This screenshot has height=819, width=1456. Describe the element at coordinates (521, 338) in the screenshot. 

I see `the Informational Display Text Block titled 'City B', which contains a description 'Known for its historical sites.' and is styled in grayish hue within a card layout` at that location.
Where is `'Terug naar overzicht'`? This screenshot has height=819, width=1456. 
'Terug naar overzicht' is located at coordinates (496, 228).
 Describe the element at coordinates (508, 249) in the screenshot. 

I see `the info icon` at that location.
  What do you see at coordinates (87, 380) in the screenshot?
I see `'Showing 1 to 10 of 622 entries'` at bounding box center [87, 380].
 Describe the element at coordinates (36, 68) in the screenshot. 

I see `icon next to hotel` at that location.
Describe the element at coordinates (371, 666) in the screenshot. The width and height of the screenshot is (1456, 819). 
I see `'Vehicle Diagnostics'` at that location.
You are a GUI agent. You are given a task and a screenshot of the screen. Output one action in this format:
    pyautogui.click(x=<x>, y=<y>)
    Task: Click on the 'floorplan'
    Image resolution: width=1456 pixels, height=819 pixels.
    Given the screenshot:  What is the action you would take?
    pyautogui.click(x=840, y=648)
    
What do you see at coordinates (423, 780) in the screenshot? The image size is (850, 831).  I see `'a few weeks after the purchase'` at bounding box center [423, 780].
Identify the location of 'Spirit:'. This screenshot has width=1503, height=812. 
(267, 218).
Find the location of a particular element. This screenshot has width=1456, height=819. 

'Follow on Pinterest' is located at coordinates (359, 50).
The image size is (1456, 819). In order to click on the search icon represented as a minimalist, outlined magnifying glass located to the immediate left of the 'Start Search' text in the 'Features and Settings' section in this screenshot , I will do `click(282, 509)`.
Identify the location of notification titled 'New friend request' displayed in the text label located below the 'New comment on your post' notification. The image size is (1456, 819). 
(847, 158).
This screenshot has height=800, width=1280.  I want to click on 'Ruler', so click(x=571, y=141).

============

• _Aim_
Write out the lines of the material word for word, from the line containing "Identify the location of 'Spirit:'." through the final line, both ends included.

• _Output of the exercise_
Identify the location of 'Spirit:'. This screenshot has width=1503, height=812. 
(267, 218).
Find the location of a particular element. This screenshot has width=1456, height=819. 

'Follow on Pinterest' is located at coordinates (359, 50).
The image size is (1456, 819). In order to click on the search icon represented as a minimalist, outlined magnifying glass located to the immediate left of the 'Start Search' text in the 'Features and Settings' section in this screenshot , I will do `click(282, 509)`.
Identify the location of notification titled 'New friend request' displayed in the text label located below the 'New comment on your post' notification. The image size is (1456, 819). 
(847, 158).
This screenshot has height=800, width=1280.  I want to click on 'Ruler', so click(x=571, y=141).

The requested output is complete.